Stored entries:
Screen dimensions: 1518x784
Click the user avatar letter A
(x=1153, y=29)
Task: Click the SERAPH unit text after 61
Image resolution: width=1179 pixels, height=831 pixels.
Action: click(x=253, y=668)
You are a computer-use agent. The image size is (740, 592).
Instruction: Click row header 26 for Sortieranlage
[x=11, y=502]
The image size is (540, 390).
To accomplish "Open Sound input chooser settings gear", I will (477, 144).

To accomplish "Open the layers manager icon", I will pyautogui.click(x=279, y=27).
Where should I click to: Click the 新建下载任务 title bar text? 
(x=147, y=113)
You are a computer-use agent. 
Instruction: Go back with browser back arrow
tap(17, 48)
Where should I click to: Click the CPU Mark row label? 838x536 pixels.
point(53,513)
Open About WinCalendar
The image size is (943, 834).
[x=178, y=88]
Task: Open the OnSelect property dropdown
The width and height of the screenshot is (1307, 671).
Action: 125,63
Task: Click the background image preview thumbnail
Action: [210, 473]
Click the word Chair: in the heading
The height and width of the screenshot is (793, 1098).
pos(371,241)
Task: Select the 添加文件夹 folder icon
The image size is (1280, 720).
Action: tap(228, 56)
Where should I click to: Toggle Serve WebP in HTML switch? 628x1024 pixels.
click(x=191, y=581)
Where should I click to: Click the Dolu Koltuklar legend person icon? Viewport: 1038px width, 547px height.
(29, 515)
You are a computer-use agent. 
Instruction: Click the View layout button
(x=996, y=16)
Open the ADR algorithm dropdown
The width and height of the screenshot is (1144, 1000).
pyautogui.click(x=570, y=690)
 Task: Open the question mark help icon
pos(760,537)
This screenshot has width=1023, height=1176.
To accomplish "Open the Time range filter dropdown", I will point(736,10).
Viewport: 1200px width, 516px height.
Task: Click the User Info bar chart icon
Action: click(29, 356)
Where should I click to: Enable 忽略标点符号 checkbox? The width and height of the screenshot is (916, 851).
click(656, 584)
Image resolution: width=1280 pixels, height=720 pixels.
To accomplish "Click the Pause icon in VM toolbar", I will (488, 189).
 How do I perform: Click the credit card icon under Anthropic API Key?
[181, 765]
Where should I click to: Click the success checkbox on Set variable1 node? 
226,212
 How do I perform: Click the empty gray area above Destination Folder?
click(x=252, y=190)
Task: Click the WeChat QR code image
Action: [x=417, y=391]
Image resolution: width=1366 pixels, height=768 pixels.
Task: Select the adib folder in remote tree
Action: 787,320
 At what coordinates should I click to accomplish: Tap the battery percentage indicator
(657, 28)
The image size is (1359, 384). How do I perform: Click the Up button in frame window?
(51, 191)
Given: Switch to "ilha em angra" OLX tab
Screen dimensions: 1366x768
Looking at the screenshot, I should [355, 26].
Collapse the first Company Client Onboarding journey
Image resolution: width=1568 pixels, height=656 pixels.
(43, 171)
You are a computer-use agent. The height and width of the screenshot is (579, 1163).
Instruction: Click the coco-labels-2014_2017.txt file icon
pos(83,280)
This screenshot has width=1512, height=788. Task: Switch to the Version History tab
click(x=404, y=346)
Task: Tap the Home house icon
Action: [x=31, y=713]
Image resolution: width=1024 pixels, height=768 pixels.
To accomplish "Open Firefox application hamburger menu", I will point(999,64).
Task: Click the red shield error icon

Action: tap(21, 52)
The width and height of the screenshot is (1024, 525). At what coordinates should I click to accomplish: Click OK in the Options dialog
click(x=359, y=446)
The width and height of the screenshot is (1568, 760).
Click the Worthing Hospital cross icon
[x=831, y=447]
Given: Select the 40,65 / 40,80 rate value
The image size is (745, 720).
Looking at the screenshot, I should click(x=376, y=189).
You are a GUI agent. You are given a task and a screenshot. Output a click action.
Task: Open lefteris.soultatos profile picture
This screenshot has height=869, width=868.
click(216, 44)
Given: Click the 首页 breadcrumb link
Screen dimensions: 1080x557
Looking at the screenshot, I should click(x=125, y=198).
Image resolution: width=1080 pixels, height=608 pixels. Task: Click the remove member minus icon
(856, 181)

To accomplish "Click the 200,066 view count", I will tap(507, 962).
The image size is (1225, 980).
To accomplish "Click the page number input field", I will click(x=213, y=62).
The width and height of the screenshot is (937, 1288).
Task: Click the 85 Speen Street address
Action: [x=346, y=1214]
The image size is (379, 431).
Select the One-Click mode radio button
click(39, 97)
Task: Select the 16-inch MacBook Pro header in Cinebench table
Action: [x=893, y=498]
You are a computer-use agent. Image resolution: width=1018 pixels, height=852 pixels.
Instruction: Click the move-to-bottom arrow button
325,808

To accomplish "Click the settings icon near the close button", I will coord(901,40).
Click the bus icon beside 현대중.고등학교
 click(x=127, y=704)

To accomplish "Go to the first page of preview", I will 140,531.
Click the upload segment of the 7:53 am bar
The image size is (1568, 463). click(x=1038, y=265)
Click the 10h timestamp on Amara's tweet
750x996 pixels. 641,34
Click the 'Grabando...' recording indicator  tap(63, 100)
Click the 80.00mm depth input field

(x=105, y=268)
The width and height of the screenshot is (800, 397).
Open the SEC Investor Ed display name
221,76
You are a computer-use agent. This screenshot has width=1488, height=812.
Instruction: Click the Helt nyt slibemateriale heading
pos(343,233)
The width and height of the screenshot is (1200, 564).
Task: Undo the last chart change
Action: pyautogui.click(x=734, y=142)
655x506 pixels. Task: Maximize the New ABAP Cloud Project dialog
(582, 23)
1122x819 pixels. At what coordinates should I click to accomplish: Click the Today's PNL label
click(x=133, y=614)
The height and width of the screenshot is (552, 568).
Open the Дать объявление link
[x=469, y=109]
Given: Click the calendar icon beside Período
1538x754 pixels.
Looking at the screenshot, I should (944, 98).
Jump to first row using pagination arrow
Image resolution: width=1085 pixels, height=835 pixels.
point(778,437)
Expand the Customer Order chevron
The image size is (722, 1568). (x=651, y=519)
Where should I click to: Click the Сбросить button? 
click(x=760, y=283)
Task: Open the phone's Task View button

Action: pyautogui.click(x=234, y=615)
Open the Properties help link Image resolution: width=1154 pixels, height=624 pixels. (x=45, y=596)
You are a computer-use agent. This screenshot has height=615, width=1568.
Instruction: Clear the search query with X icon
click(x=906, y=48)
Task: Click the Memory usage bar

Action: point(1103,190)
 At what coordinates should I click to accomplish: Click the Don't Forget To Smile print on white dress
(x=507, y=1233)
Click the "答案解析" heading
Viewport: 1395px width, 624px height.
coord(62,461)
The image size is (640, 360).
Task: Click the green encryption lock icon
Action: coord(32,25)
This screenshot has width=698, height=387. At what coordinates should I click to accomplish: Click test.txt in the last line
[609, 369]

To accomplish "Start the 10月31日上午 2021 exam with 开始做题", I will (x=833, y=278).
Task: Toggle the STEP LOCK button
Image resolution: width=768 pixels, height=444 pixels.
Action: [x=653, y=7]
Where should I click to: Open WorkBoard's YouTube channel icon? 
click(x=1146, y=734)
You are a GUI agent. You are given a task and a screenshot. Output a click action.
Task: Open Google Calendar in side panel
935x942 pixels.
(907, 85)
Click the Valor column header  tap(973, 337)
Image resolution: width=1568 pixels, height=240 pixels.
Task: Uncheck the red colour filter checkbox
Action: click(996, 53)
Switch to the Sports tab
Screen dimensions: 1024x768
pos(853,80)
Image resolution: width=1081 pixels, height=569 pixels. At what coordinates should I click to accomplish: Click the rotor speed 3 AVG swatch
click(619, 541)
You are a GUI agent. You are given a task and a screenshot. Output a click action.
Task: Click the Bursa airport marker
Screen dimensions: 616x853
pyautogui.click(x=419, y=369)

▶ [TASK OBJECTIVE]
Transcribe each line of the data above, unaltered, from the one where "Instruction: Click row" appears to the one where "Task: Open the OnSelect property dropdown" appears, inclusive of both.

▶ [TASK ANSWER]
Instruction: Click row header 26 for Sortieranlage
[x=11, y=502]
The image size is (540, 390).
To accomplish "Open Sound input chooser settings gear", I will (477, 144).

To accomplish "Open the layers manager icon", I will pyautogui.click(x=279, y=27).
Where should I click to: Click the 新建下载任务 title bar text? 
(x=147, y=113)
You are a computer-use agent. 
Instruction: Go back with browser back arrow
tap(17, 48)
Where should I click to: Click the CPU Mark row label? 838x536 pixels.
point(53,513)
Open About WinCalendar
The image size is (943, 834).
[x=178, y=88]
Task: Open the OnSelect property dropdown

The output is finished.